George Edwin Smith (April 5, 1849 – April 26, 1919) was a Massachusetts lawyer, legal writer, and politician. He served three terms as the President of the Massachusetts Senate. Previous to his assumption of the Senate Presidency, he served as a member of the Massachusetts Senate, elected from the Massachusetts House of Representatives.

Early life and education 
George Edwin Smith was born April 5, 1849, in New Hampton, New Hampshire to David H. and Esther Perkins. He was educated in common schools in New Hampton and began his formal education at the Nichols Latin School before enrolling Bates College in Lewiston, Maine. He graduated Bates, with high honors, in 1873. His time at Bates sparked his interests in the law, and began to clerk for the at-the-time Maine Senator, William P. Frye, at his private legal firm. Smith went on to pass the Suffolk County bar in Boston in May 1973.

Early political career 
In his early political career he was elected to the Massachusetts House of Representatives, representing the 8th Middlesex District comprising Malden and Everett, in 1883. He was subsequently re-elected 1884 with an increased voting turnout.

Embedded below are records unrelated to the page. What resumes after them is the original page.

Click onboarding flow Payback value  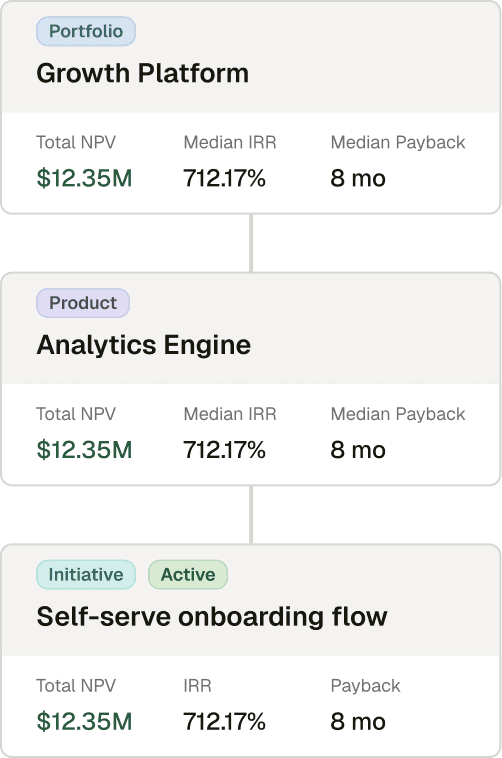(x=358, y=721)
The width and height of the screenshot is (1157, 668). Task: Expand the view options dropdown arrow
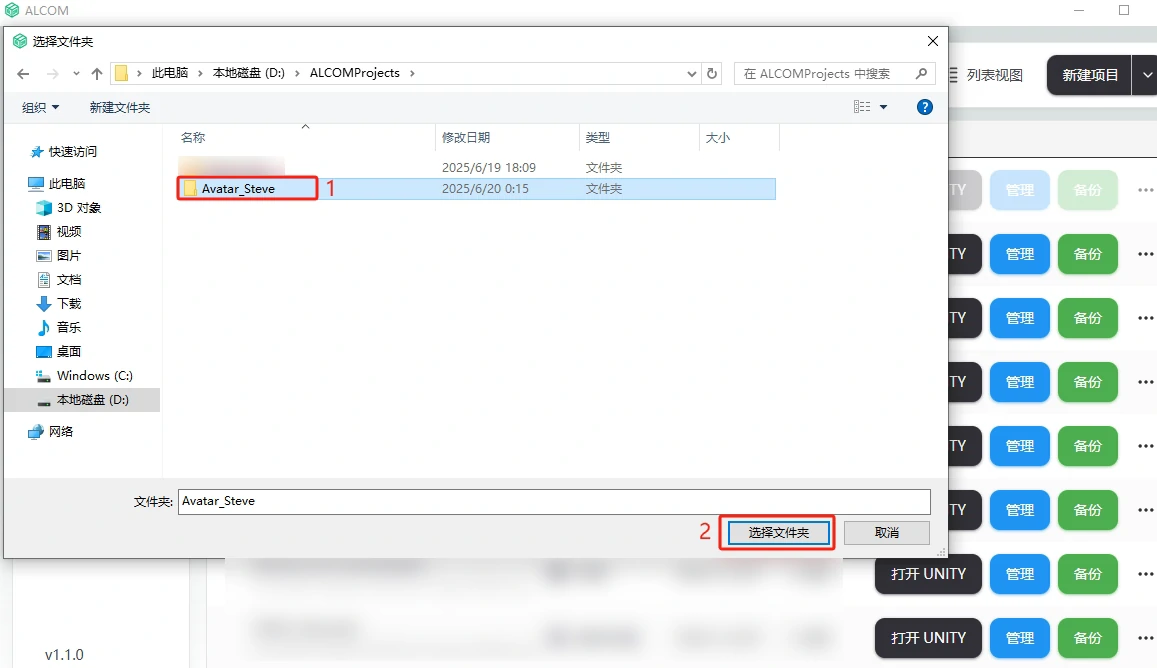883,107
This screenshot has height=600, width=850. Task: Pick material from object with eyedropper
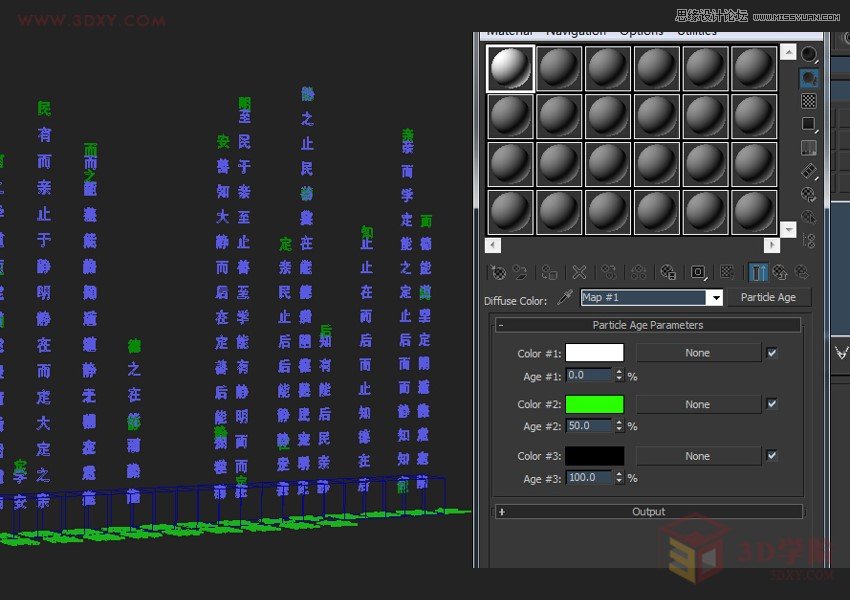(x=565, y=298)
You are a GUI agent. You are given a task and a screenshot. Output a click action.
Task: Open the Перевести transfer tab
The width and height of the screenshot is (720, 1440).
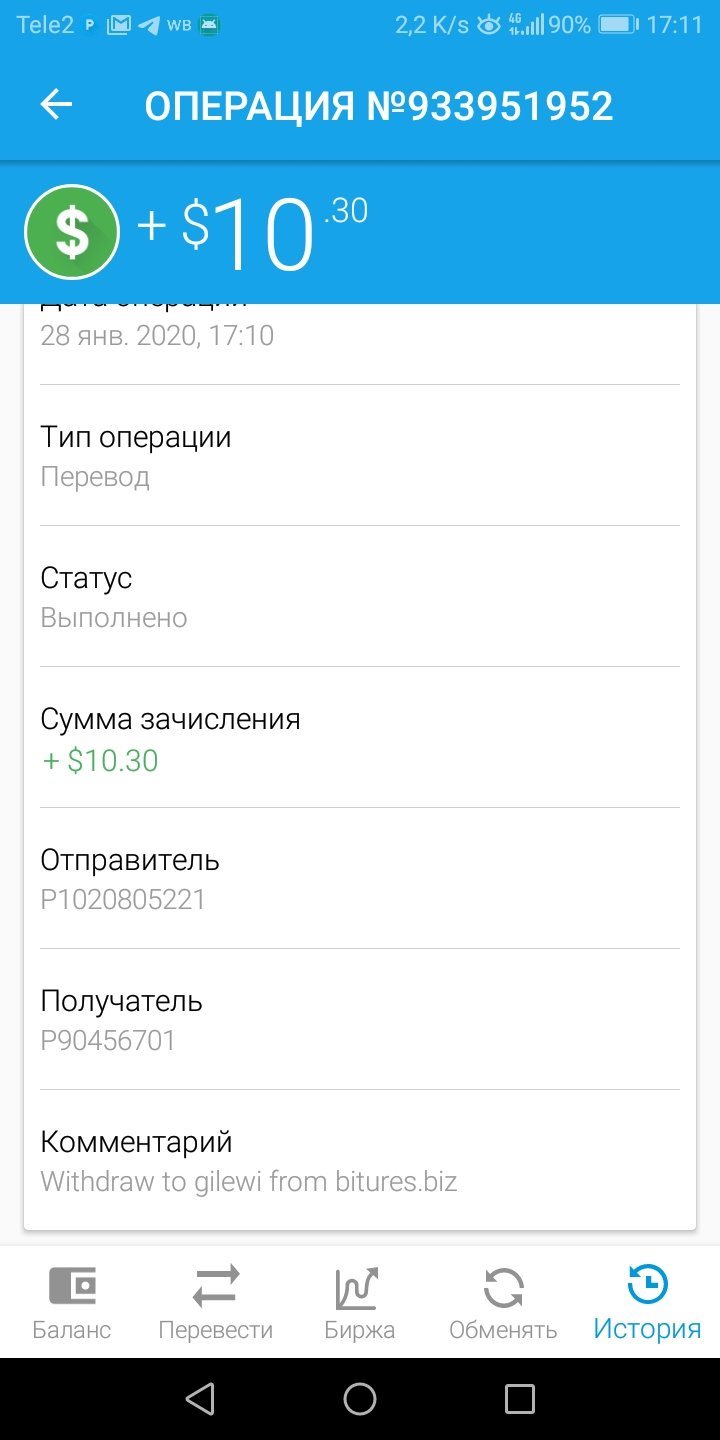(x=216, y=1302)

In 1892, he was a candidate for Mayor of Everett, and the lead the town into conception. He went on to serve on the Board of Trustees of the Public Library of Massachusetts, and chaired the committee that drew the charter for the newly founded city of Everett.

Other business and educational pursuits 
In 1879, he was elected by the alumni of Bates College to serves on the board of overseers. In 1884, he was appointed by the Bates Corporation to serve on the board of the president and was selected as a fellow of the college.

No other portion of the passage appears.